Le tribunal a rendu des décisions différentes selon
les cas. Pour la moitié des communes et établissements concernés (Thiais, Grand
Orly, Gentilly, Arcueil, Le Kremlin-Bicêtre), il a tout bonnement rejeté la
demande du préfet, et donc refusé de sanctionner les communes. Explication : « Le
juge des référés a estimé que, en dépit du retard constaté, le processus
d’adaptation, qui suppose une procédure longue en raison de la consultation des
personnels, des réorganisations des services et le vote de l’assemblée
délibérante, était effectivement engagé et qu’il n’y avait en conséquence pas
de décision suffisamment caractérisée de refus d’application ».
Pour les autres communes, le juge a estimé qu’il y
avait bien un refus caractérisé d’appliquer la loi, et il a suspendu cette
décision. À Villejuif, par exemple, il s’agit bien d’une décision assumée par
l’équipe municipale : l’ordonnance du tribunal de Melun indique que « le
maire de Villejuif a signé au mois de février
2021 une tribune par laquelle des
élus ont manifesté leur refus d’appliquer
dans leur collectivité un temps de
travail de 1 607 heures par an ».
Mais, contrairement à ce qui s’est passé en Seine-Saint-Denis, le juge n’a pas accédé à la demande du préfet de ne donner qu’un mois pour appliquer la décision : « Compte tenu des contraintes encadrant l’adoption de nouvelles mesures d’organisation du temps de travail », il a estimé que cette procédure ne pouvait « se faire raisonnablement dans un délai d’un mois », et a donné quatre mois aux communes pour adopter des mesures conformes à la loi, sans astreinte.
Mais il y a plus important encore : certaines
communes avaient, à l’occasion de cette procédure, plaidé que les dispositions
de la loi de transformation de la fonction publique ne sont pas conformes à la
Constitution, en ce qu’elles « méconnaissent le principe de libre
administration des collectivités territoriales ». Ces communes ont
donc demandé au tribunal administratif de transmettre ce point au Conseil
d’État sous la forme d’une QPC (question prioritaire de
constitutionnalité).
Le tribunal administratif de Melun – ce qui constitue
une surprise – leur a donné raison. Il a estimé que cette question
n’était « pas dépourvue de caractère sérieux » et a donc accepté de
la transmettre au Conseil d’État.
Rappelons que jusqu’à la réforme constitutionnelle de
2008, il n’était pas possible de remettre en question la conformité à la
Constitution d’une loi déjà entrée en vigueur. C’est désormais possible, pour
toute personne, sous la forme d’une question prioritaire de constitutionnalité.

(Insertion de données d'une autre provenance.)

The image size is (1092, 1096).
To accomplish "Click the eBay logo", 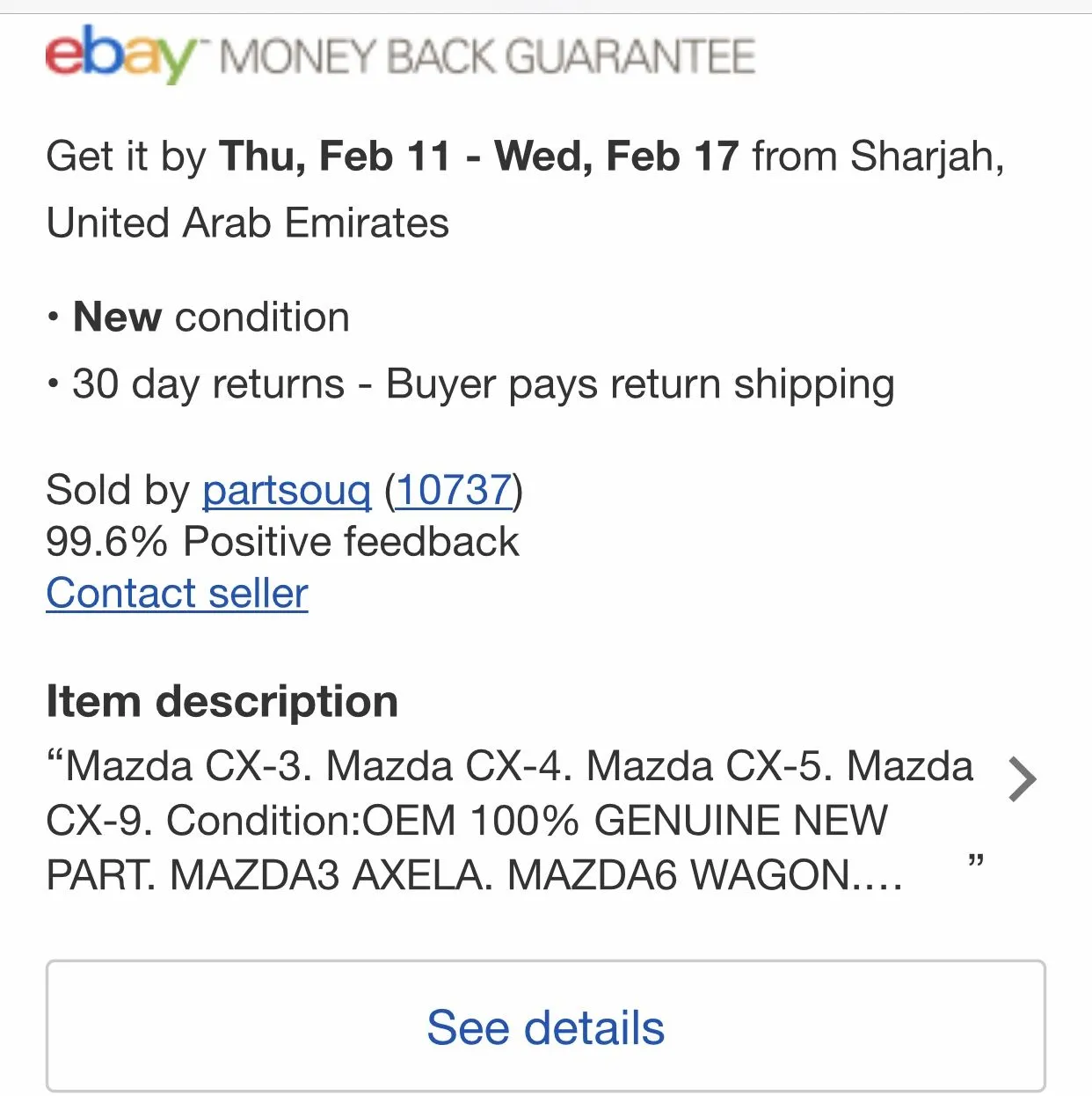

Mais la loi prévoit un « double filtre » : d’abord, un tribunal doit
accepter de transmettre la QPC au Conseil d’État ou à la Cour de cassation,
selon qu’il s’agisse d’une question de droit public ou de droit privé. Ensuite,
ces derniers examinent à leur tour la QPC et ont trois mois pour décider s’ils
la renvoient au Conseil constitutionnel, seul habilité à juger de la
constitutionnalité d’une disposition. Dans ce cas, le Conseil constitutionnel
a, à son tour, trois mois maximum pour statuer.
La première étape a donc été passée. Il reste aux
maires concernés à attendre la décision du Conseil d’État de renvoyer ou non la
QPC devant le Conseil constitutionnel. En cas de refus, ce sera la fin de
l’histoire : cette décision est incontestable et ne peut faire l’objet
d’aucun recours. Dans le cas contraire, il restera à attendre le jugement des
Sages, qui auraient alors à trancher sur cette question en effet
fondamentale : le temps de travail des agents de la fonction publique
territoriale relève-t-il de la libre administration, ce qui signifie que les
maires seraient libres d'en décider à leur guise ; ou peut-il être
strictement fixé par la loi ? Réponse, au plus tard, en septembre.
(1) Thiais, Gentilly, Arcueil, Villejuif,
Bonneuil, Fontenay, Le Kremlin-Bicêtre, Ivry-sur-Seine, Vitry-sur-Seine, EPT
Grand Orly.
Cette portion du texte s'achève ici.